Dickstein Shapiro LLP
- Headquarters: Washington, D.C.
- No. of offices: 4
- No. of attorneys: approximately 400
- No. of employees: approximately 800
- Major practice areas: Litigation, intellectual property, public policy, corporate law, insurance law, antitrust
- Key people: James D. Kelly, Chairman
- Revenue: $281 million
- Date founded: 1953
- Company type: Limited liability partnership
- Website: Dicksteinshapiro.com

= Dickstein Shapiro =

U.S. law firm and lobbying group

Dickstein Shapiro LLP (formerly Dickstein, Shapiro, Morin & Oshinsky) was a large U.S. law firm and lobbying group based in Washington, D.C., with five offices across the United States. According to the National Law Journal's 2012 rankings, it was the 128th largest law firm in the United States. The firm also ranked 75th in profit per attorney on the 2012 AmLaw 200 survey.

== Practice areas ==
The firm was divided into six practice groups, each of which handle various aspects of their respective specialties: Complex Dispute resolution, Corporate & Finance, Government Law & Strategy (includes lobbying, political law, regulatory law and government contracts), Insurance coverage, Intellectual property, and Litigation.

===Pro Bono===

Dickstein Shapiro was recognized by the District of Columbia Bar for its leadership in pro bono representation. It was one of the law firms representing the detainees at the Guantanamo Bay detention camp.

== History ==
Dickstein Shapiro was founded by Sidney Dickstein and David I. Shapiro in New York City in 1953. By 1956, the firm moved its headquarters to Washington, DC. The firm quickly established its reputation by winning several high-profile cases, including Silver v. New York Stock Exchange before the United States Supreme Court.

Over the following decades, the firm grew organically and through lateral hiring.

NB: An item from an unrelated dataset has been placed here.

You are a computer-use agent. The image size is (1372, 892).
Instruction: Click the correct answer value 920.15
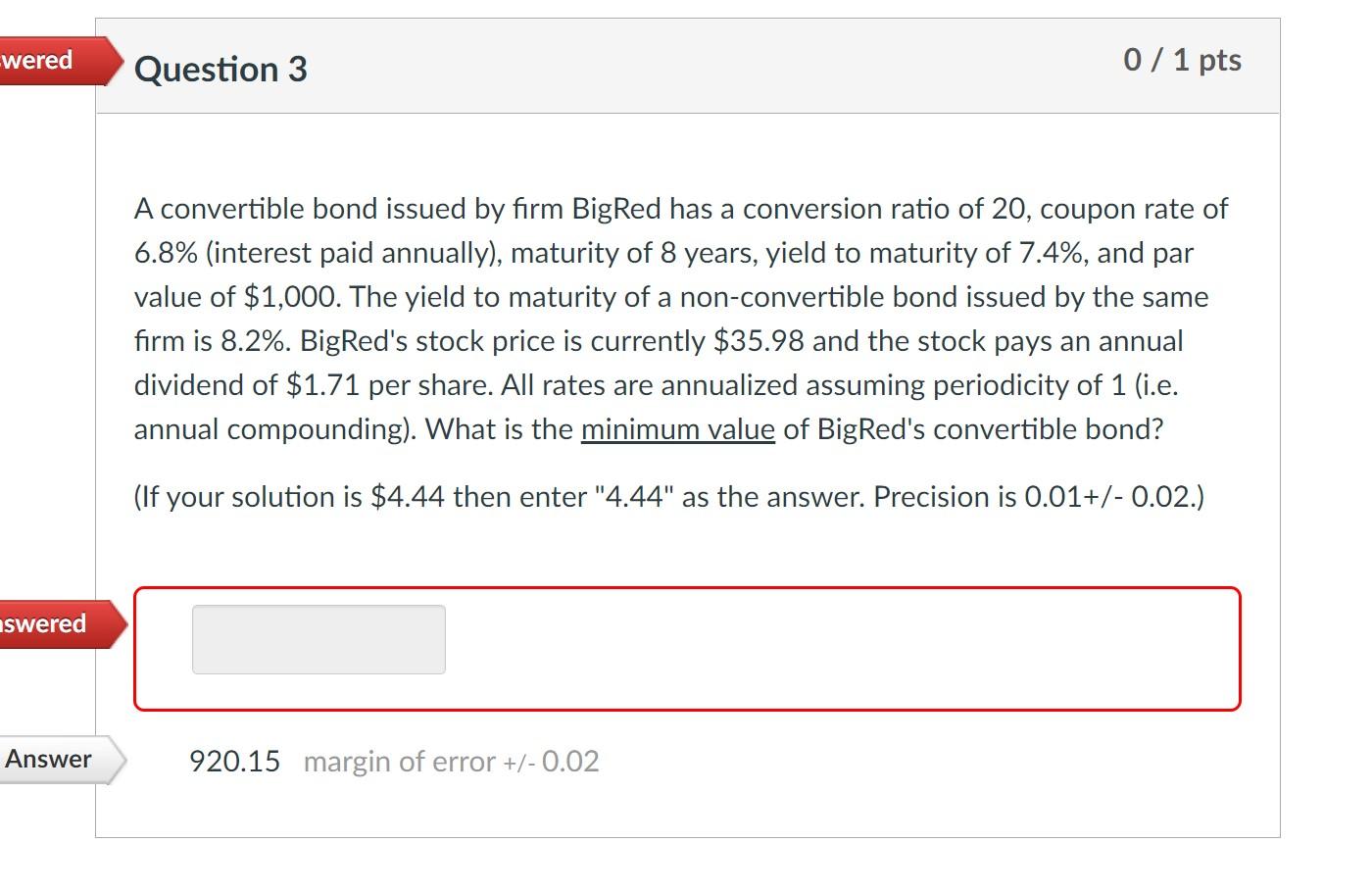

In 2001, Dickstein Shapiro merged with Roberts, Sheridan & Kotel, a New York boutique firm that had spun off from Cravath, Swaine & Moore and which was primarily focused on corporate finance and tax law.

In 2012, the firm entered into merger discussions with San Francisco-based international firm Pillsbury Winthrop, but those talks ended by early 2013.

Dickstein Shapiro hired former Republican Speaker of the House Dennis Hastert as a lobbyist shortly after he resigned his seat in Congress. Hastert was later indicted in May 2015 on charges of illegally withdrawing money from banks to pay hush money to an individual that he committed misconduct against years ago. Hastert resigned his lobbyist position the day the indictment was unsealed. Hastert's biography was quickly removed from the firm's website, and the firm also purged all mentions of Hastert from its previously posted press releases. Hastert's resignation from Dickstein Shapiro following the indictment against him left the law firm and lobbying firm "reeling," according to news reports. The firm's lobbying business had already been struggling; it was reported that the firm had billed $130,000 on behalf of eight clients for the first quarter of 2015, "not close to being on track for its overall 2014 billings, when it brought in $3.7 million for the year." In the few years preceding the indictment, Dickstein Shapiro had already "faced an exodus of ... talent" to rival firms Greenberg Traurig and Cozen O'Connor, as well as "the loss of major client contracts" including Lorillard Tobacco Co., Peabody Energy Corp., Bayer Corp., and Covanta Energy Corp. Following the Hastert indictment, it was reported that Dickstein Shapiro's biggest domestic client, Fuels America, terminated its lobbying contract with the firm.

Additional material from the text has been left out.